Information given >>
--------------------

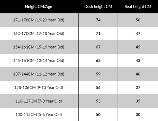Select the 137-144CM (11-12 Year Old) row label
The height and width of the screenshot is (121, 158).
pyautogui.click(x=39, y=74)
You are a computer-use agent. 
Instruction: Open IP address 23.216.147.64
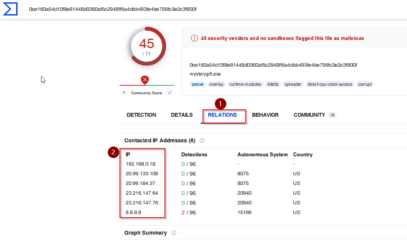point(142,193)
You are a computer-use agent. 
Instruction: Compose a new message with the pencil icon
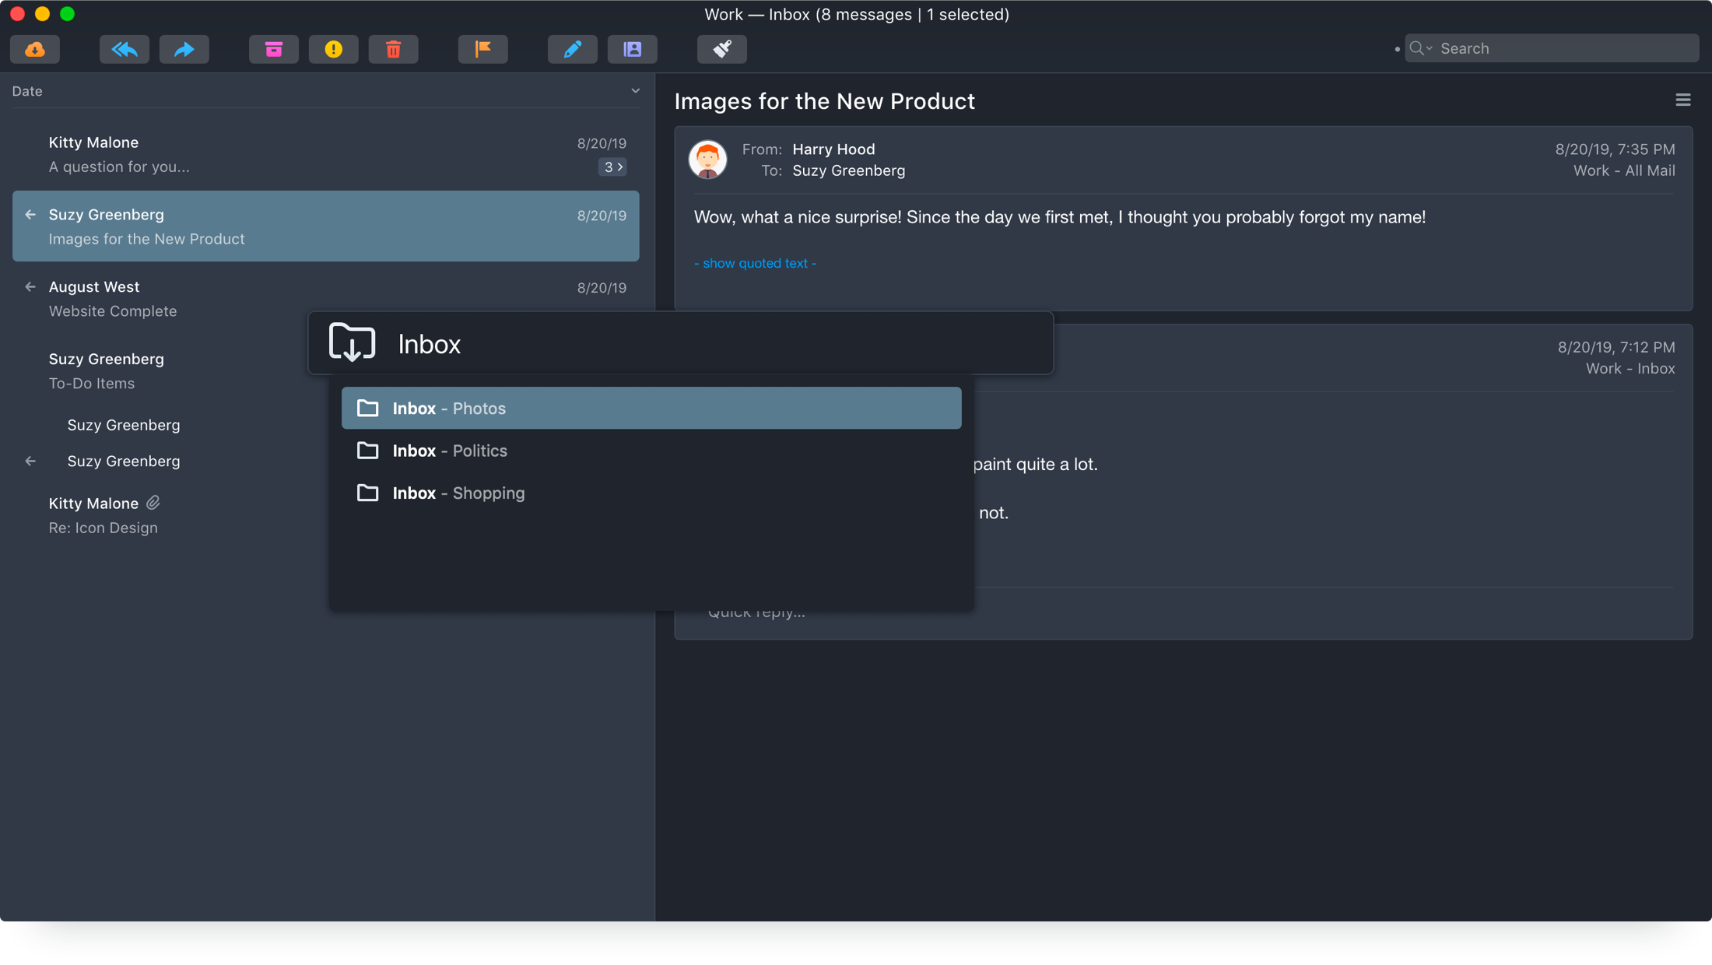pyautogui.click(x=572, y=48)
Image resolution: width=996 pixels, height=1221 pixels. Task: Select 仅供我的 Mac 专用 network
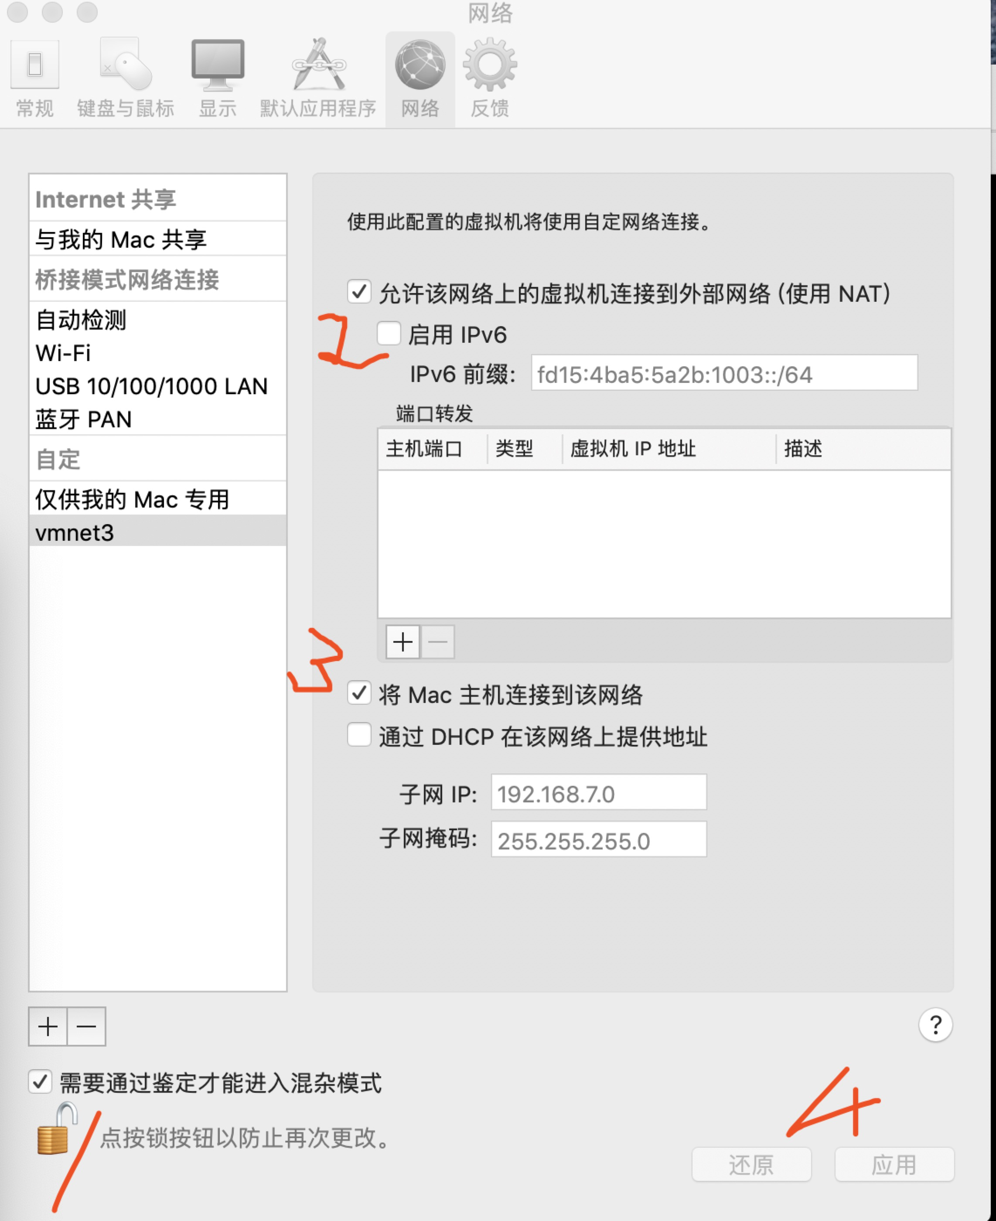pos(158,499)
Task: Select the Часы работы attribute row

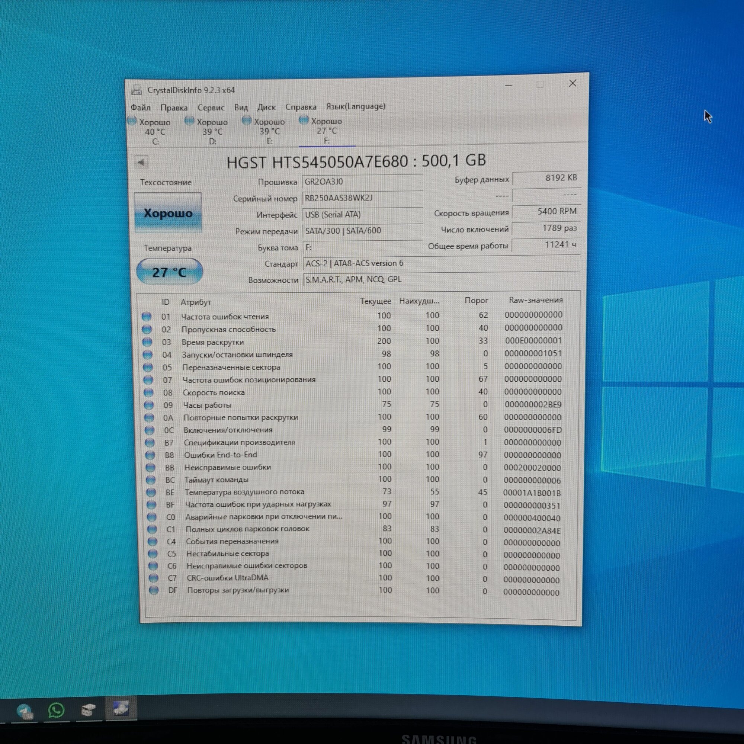Action: coord(207,405)
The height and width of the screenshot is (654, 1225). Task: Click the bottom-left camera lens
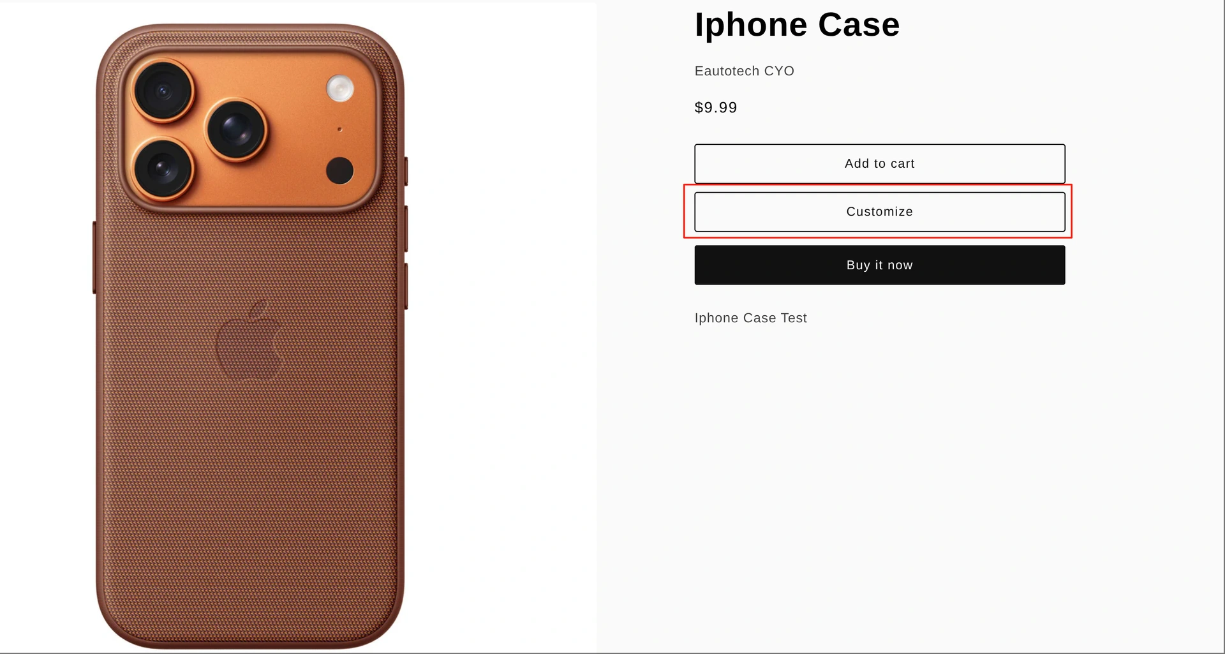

--------------------

Task statement >>
Write out the listing above word for word, beginning at its first line and stopping after the line that contains "point(142,193)". Leave the pictures out.

Exercise result >>
Select the 137-144CM (11-12 Year Old) row label
The height and width of the screenshot is (121, 158).
pyautogui.click(x=39, y=74)
You are a computer-use agent. 
Instruction: Open IP address 23.216.147.64
point(142,193)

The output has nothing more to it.